[Records excerpted from a collection]
________

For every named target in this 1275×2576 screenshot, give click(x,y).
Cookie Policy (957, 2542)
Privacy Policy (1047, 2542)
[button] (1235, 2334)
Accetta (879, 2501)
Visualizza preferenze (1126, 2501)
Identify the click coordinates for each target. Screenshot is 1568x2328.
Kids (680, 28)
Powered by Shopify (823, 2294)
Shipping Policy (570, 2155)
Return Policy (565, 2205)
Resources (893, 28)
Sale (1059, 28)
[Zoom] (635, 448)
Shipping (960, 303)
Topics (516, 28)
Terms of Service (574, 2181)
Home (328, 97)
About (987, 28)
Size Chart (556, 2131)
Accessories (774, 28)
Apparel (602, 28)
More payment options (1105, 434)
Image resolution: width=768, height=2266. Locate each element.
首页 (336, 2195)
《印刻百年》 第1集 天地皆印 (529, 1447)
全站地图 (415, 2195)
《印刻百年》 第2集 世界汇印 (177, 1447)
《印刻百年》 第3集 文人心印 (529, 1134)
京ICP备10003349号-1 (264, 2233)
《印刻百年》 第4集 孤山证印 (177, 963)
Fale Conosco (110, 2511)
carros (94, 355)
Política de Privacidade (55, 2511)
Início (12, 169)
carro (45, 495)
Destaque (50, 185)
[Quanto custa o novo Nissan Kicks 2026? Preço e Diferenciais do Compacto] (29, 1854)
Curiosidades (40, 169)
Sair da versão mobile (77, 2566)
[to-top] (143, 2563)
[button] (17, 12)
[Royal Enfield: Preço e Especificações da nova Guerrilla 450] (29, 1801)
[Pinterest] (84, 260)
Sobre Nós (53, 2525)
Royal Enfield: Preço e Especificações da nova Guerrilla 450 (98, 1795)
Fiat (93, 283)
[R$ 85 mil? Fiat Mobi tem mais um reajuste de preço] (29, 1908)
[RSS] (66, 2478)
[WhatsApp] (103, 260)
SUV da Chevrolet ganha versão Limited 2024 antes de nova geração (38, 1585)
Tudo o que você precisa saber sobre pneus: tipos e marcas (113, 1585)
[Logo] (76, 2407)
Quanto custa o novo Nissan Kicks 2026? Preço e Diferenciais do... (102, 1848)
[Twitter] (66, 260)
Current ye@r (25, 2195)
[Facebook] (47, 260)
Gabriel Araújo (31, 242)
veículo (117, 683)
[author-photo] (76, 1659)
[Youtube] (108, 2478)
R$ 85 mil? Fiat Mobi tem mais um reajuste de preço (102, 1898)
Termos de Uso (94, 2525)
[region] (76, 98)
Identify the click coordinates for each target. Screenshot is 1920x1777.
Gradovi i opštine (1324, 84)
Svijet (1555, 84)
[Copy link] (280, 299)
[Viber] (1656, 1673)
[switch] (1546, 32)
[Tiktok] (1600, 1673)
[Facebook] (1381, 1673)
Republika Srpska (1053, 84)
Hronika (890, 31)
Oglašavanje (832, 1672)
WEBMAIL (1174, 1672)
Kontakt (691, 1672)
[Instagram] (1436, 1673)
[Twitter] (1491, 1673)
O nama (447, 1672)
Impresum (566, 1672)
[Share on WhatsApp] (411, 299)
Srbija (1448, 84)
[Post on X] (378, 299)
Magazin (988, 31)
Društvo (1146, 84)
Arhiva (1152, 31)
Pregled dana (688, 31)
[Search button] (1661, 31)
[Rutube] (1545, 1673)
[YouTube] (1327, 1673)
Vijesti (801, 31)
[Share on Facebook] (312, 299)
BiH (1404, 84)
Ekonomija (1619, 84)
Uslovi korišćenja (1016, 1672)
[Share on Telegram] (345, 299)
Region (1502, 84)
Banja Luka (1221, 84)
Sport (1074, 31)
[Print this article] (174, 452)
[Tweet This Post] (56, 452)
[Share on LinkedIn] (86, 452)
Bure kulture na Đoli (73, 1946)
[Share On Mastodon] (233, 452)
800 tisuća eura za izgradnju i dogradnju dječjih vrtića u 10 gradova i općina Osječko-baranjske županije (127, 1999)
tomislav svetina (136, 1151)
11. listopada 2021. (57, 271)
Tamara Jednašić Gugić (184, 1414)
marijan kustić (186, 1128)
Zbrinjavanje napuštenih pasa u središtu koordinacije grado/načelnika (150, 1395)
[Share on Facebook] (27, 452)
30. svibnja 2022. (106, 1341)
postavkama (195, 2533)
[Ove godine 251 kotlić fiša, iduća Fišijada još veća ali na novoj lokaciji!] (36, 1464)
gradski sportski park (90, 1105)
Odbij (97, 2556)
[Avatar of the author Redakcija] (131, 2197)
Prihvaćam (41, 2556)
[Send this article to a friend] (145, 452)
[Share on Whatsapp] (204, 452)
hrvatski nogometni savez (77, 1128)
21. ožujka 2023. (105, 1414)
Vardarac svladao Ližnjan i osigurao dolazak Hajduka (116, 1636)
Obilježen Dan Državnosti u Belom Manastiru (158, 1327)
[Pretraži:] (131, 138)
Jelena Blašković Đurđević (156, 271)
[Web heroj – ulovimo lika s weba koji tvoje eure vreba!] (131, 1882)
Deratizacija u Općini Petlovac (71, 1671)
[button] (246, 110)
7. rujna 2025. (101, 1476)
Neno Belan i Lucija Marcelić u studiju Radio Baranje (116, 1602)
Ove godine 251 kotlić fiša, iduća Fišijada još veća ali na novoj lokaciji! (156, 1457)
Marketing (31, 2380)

________

Task objective:
Write out exactly the lines that fall from the line with "Banja Luka (1221, 84)" to the line with "[Share on Whatsapp] (204, 452)" in the records above, keeping both ends.

Solved exercise:
Banja Luka (1221, 84)
Sport (1074, 31)
[Print this article] (174, 452)
[Tweet This Post] (56, 452)
[Share on LinkedIn] (86, 452)
Bure kulture na Đoli (73, 1946)
[Share On Mastodon] (233, 452)
800 tisuća eura za izgradnju i dogradnju dječjih vrtića u 10 gradova i općina Osječko-baranjske županije (127, 1999)
tomislav svetina (136, 1151)
11. listopada 2021. (57, 271)
Tamara Jednašić Gugić (184, 1414)
marijan kustić (186, 1128)
Zbrinjavanje napuštenih pasa u središtu koordinacije grado/načelnika (150, 1395)
[Share on Facebook] (27, 452)
30. svibnja 2022. (106, 1341)
postavkama (195, 2533)
[Ove godine 251 kotlić fiša, iduća Fišijada još veća ali na novoj lokaciji!] (36, 1464)
gradski sportski park (90, 1105)
Odbij (97, 2556)
[Avatar of the author Redakcija] (131, 2197)
Prihvaćam (41, 2556)
[Send this article to a friend] (145, 452)
[Share on Whatsapp] (204, 452)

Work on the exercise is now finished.